El Mercedes giró a la izquierda en la Puerta de Brandemburgo y siguió bordeando un parque hasta Potsdamer Platz. El muro que en su día había dividido la ciudad ya no estaba, pero su presencia todavía se sentía en la zona. Cuando se derribó el muro, el espacio que dejó libre abrió nuevas posibilidades urbanísticas. La que había sido una zona letal era en esos momentos una franja ocupada por anodinos rascacielos.
Una larga avenida llamada Voss Strasse, sede de la Cancillería del Reich durante la Segunda Guerra Mundial, estaba vallada en casi todo su recorrido y en fase de construcción. El chófer se detuvo delante de un enorme edificio de cinco plantas que parecía de una época anterior.
—Estas eran las oficinas de los ferrocarriles del Reich —explicó la señorita Brewster—. Cuando derribaron el muro, la Hermandad se hizo con el control de la propiedad.
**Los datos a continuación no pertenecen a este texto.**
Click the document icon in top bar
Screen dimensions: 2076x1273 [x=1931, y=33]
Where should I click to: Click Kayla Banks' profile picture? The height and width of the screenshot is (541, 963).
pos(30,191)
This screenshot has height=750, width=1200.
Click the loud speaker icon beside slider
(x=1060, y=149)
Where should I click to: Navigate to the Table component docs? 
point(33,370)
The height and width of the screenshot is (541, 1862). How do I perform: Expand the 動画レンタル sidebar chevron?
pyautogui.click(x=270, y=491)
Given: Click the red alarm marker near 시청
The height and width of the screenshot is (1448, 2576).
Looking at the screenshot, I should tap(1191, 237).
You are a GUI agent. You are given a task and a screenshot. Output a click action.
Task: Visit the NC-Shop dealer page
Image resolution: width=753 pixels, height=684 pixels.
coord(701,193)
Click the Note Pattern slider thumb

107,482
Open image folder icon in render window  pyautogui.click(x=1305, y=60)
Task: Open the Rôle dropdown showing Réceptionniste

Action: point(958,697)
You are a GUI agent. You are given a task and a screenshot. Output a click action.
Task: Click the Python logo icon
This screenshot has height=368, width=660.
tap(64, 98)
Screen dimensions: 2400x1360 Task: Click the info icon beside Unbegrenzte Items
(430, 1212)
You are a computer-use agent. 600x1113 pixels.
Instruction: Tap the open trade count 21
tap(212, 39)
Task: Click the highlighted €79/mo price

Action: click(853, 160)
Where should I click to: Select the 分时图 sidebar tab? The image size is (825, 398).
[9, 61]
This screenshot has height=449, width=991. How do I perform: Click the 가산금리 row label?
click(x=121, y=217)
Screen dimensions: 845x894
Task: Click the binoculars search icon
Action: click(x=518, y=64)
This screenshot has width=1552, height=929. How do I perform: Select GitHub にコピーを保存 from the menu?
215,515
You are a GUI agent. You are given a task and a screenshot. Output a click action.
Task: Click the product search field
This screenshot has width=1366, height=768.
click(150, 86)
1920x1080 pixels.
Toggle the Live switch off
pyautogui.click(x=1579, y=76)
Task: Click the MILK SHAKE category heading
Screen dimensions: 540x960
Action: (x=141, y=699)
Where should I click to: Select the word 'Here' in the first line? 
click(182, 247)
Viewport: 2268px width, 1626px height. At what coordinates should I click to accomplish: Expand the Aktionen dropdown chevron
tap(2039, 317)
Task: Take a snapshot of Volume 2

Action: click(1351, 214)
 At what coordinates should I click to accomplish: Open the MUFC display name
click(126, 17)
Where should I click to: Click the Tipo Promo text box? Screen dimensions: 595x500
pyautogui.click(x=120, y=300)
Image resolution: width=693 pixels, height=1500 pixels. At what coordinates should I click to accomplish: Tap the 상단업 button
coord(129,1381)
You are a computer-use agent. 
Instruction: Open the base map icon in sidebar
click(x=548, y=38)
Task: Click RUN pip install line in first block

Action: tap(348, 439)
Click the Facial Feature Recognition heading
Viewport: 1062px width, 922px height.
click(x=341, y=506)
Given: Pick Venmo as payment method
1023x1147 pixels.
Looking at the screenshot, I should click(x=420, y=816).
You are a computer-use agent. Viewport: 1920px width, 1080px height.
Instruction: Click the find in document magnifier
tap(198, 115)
Se apearon del vehículo y se acercaron al centro de informática. Los muros estaban sucios de grafitis, y en la mayoría de las ventanas había rejillas de seguridad, pero Michael pudo apreciarlos vestigios de una gran fachada del siglo XIX: volutas en las cornisas y rostros de deidades griegas esculpidos sobre las ventanas que daban a la calle. Visto desde fuera, el edificio era como una lujosa limusina que hubiera sido saqueada y arrojada a un barranco.
—Hay dos secciones —explicó la señorita Brewster—. Primero pasaremos por la zona pública, de modo que debemos ser discretos.
Fue hasta una puerta de hierro vigilada por una cámara de seguridad. A un lado había un pequeño cartel de plástico que indicaba que el edificio era la sede de una empresa llamada Personal Customer.
—¿Esta es una compañía inglesa? —preguntó Michael.
—No. Es totalmente alemana. —La señorita Brewster apretó un timbre—. Lars aconsejó que le pusiéramos un nombre inglés. Así el personal cree que está implicado en un proyecto moderno e internacional.
La puerta se abrió con un chasquido, y entraron en un vestíbulo de recepción brillantemente iluminado. Una joven de unos veinte años, con aros en las orejas, los labios y la nariz, levantó la vista y les sonrió.